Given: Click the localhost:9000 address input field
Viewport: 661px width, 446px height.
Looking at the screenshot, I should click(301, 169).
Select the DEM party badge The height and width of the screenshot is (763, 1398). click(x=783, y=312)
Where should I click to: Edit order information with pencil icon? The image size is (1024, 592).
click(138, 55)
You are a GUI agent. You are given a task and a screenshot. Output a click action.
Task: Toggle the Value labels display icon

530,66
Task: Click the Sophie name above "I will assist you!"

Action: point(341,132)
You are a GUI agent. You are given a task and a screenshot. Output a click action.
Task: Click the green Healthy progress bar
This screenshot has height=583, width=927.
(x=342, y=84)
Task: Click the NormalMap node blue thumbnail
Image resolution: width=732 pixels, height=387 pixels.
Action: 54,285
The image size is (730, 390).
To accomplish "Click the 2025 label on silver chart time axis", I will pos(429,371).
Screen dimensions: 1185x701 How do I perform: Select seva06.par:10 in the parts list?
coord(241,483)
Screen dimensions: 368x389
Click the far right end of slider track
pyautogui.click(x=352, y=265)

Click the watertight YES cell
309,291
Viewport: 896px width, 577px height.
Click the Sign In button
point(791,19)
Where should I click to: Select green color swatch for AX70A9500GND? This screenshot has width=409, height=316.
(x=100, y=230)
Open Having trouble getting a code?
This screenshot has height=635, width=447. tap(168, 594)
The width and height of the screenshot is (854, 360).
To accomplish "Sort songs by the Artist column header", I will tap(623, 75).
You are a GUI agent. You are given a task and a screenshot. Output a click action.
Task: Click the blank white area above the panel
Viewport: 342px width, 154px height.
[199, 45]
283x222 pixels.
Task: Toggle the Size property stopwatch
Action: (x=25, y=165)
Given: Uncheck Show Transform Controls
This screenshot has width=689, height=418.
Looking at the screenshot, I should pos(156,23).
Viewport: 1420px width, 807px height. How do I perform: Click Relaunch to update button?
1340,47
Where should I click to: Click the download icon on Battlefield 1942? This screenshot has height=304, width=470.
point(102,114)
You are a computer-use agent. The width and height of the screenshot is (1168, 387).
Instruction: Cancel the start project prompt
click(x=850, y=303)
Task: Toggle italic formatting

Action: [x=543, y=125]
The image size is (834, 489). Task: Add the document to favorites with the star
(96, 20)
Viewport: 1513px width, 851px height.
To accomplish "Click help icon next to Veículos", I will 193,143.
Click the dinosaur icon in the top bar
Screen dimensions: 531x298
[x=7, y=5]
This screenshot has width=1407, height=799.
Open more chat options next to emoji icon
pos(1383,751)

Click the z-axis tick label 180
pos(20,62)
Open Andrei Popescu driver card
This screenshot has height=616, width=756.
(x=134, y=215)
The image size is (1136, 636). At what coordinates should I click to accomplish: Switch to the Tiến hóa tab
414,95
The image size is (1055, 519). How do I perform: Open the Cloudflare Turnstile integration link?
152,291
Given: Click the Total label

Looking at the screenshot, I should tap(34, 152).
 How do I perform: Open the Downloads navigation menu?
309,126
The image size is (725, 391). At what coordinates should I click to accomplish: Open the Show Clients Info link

○ ○ ○ ○ ○

* **Task**
Using the entries above, find all lines with "Show". Copy them.

* **Answer to this problem**
Given: Uncheck Show Transform Controls
The image size is (725, 391). At what coordinates should I click to accomplish: Open the Show Clients Info link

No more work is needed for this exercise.